### Data for this exercise ###

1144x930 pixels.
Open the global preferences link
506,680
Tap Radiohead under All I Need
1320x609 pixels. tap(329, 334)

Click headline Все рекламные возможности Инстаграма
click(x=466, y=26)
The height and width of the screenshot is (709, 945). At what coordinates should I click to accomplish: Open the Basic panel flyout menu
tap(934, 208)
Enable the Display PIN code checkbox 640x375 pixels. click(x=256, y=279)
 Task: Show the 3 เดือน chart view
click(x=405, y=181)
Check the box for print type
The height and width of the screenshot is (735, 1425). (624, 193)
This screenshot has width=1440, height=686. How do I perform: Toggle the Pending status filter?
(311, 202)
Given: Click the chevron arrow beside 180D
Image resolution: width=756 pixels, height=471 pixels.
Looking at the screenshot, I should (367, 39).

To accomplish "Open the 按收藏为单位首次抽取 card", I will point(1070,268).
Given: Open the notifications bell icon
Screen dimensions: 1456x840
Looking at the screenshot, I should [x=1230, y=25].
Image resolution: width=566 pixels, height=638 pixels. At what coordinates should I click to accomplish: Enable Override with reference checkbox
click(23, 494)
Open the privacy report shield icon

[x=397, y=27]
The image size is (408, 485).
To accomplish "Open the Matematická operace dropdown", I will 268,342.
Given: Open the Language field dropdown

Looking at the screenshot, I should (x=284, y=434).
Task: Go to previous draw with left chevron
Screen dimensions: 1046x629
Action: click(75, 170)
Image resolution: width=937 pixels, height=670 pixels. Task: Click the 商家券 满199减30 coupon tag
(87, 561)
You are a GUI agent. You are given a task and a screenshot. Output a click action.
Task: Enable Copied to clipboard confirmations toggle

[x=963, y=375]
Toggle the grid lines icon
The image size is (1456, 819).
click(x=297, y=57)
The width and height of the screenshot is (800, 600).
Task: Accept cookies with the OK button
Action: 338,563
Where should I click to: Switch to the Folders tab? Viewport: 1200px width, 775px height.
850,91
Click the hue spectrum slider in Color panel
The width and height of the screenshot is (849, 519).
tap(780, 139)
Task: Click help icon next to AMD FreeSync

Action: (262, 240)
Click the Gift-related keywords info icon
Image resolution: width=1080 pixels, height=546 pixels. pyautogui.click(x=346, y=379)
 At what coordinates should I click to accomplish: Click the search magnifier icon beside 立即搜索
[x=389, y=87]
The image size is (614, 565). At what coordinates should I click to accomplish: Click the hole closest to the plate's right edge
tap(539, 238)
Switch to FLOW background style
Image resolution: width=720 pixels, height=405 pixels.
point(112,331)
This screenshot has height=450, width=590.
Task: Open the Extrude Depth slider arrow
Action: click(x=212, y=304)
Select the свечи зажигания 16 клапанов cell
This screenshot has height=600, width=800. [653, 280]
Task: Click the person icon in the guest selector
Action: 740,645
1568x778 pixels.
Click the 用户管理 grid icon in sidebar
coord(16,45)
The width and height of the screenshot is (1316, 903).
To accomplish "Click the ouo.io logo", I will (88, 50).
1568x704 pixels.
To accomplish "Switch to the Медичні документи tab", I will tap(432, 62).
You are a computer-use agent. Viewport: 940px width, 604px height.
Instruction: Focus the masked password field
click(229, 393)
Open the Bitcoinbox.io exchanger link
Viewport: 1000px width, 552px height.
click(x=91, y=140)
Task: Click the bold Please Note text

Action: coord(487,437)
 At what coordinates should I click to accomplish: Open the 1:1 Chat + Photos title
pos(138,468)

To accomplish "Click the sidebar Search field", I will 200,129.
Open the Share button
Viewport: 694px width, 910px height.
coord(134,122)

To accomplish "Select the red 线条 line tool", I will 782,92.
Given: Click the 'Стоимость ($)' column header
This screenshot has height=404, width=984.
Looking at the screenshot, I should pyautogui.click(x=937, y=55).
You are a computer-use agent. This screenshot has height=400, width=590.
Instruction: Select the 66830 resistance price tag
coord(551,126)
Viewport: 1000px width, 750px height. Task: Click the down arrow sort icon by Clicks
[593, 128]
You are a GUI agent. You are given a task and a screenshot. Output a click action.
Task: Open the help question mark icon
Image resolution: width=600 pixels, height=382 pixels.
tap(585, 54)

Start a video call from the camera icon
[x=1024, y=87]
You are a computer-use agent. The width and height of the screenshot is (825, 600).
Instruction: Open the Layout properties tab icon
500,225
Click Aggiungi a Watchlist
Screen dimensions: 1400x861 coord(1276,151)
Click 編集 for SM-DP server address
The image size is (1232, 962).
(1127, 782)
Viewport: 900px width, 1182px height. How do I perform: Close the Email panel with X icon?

###

→ **Set exercise**: Reproduce every one of the rows above verbatim, with no changes.

→ **Solution to the problem**:
1144x930 pixels.
Open the global preferences link
506,680
Tap Radiohead under All I Need
1320x609 pixels. tap(329, 334)

Click headline Все рекламные возможности Инстаграма
click(x=466, y=26)
The height and width of the screenshot is (709, 945). At what coordinates should I click to accomplish: Open the Basic panel flyout menu
tap(934, 208)
Enable the Display PIN code checkbox 640x375 pixels. click(x=256, y=279)
 Task: Show the 3 เดือน chart view
click(x=405, y=181)
Check the box for print type
The height and width of the screenshot is (735, 1425). (624, 193)
This screenshot has width=1440, height=686. How do I perform: Toggle the Pending status filter?
(311, 202)
Given: Click the chevron arrow beside 180D
Image resolution: width=756 pixels, height=471 pixels.
Looking at the screenshot, I should (367, 39).

To accomplish "Open the 按收藏为单位首次抽取 card", I will point(1070,268).
Given: Open the notifications bell icon
Screen dimensions: 1456x840
Looking at the screenshot, I should [x=1230, y=25].
Image resolution: width=566 pixels, height=638 pixels. At what coordinates should I click to accomplish: Enable Override with reference checkbox
click(23, 494)
Open the privacy report shield icon

[x=397, y=27]
The image size is (408, 485).
To accomplish "Open the Matematická operace dropdown", I will 268,342.
Given: Open the Language field dropdown

Looking at the screenshot, I should (x=284, y=434).
Task: Go to previous draw with left chevron
Screen dimensions: 1046x629
Action: click(75, 170)
Image resolution: width=937 pixels, height=670 pixels. Task: Click the 商家券 满199减30 coupon tag
(87, 561)
You are a GUI agent. You are given a task and a screenshot. Output a click action.
Task: Enable Copied to clipboard confirmations toggle

[x=963, y=375]
Toggle the grid lines icon
The image size is (1456, 819).
click(x=297, y=57)
The width and height of the screenshot is (800, 600).
Task: Accept cookies with the OK button
Action: 338,563
Where should I click to: Switch to the Folders tab? Viewport: 1200px width, 775px height.
850,91
Click the hue spectrum slider in Color panel
The width and height of the screenshot is (849, 519).
tap(780, 139)
Task: Click help icon next to AMD FreeSync

Action: (262, 240)
Click the Gift-related keywords info icon
Image resolution: width=1080 pixels, height=546 pixels. pyautogui.click(x=346, y=379)
 At what coordinates should I click to accomplish: Click the search magnifier icon beside 立即搜索
[x=389, y=87]
The image size is (614, 565). At what coordinates should I click to accomplish: Click the hole closest to the plate's right edge
tap(539, 238)
Switch to FLOW background style
Image resolution: width=720 pixels, height=405 pixels.
point(112,331)
This screenshot has height=450, width=590.
Task: Open the Extrude Depth slider arrow
Action: click(x=212, y=304)
Select the свечи зажигания 16 клапанов cell
This screenshot has height=600, width=800. [653, 280]
Task: Click the person icon in the guest selector
Action: 740,645
1568x778 pixels.
Click the 用户管理 grid icon in sidebar
coord(16,45)
The width and height of the screenshot is (1316, 903).
To accomplish "Click the ouo.io logo", I will (88, 50).
1568x704 pixels.
To accomplish "Switch to the Медичні документи tab", I will tap(432, 62).
You are a computer-use agent. Viewport: 940px width, 604px height.
Instruction: Focus the masked password field
click(229, 393)
Open the Bitcoinbox.io exchanger link
Viewport: 1000px width, 552px height.
click(x=91, y=140)
Task: Click the bold Please Note text

Action: coord(487,437)
 At what coordinates should I click to accomplish: Open the 1:1 Chat + Photos title
pos(138,468)

To accomplish "Click the sidebar Search field", I will 200,129.
Open the Share button
Viewport: 694px width, 910px height.
coord(134,122)

To accomplish "Select the red 线条 line tool", I will 782,92.
Given: Click the 'Стоимость ($)' column header
This screenshot has height=404, width=984.
Looking at the screenshot, I should pyautogui.click(x=937, y=55).
You are a computer-use agent. This screenshot has height=400, width=590.
Instruction: Select the 66830 resistance price tag
coord(551,126)
Viewport: 1000px width, 750px height. Task: Click the down arrow sort icon by Clicks
[593, 128]
You are a GUI agent. You are given a task and a screenshot. Output a click action.
Task: Open the help question mark icon
Image resolution: width=600 pixels, height=382 pixels.
tap(585, 54)

Start a video call from the camera icon
[x=1024, y=87]
You are a computer-use agent. The width and height of the screenshot is (825, 600).
Instruction: Open the Layout properties tab icon
500,225
Click Aggiungi a Watchlist
Screen dimensions: 1400x861 coord(1276,151)
Click 編集 for SM-DP server address
The image size is (1232, 962).
(1127, 782)
Viewport: 900px width, 1182px height. How do I perform: Close the Email panel with X icon?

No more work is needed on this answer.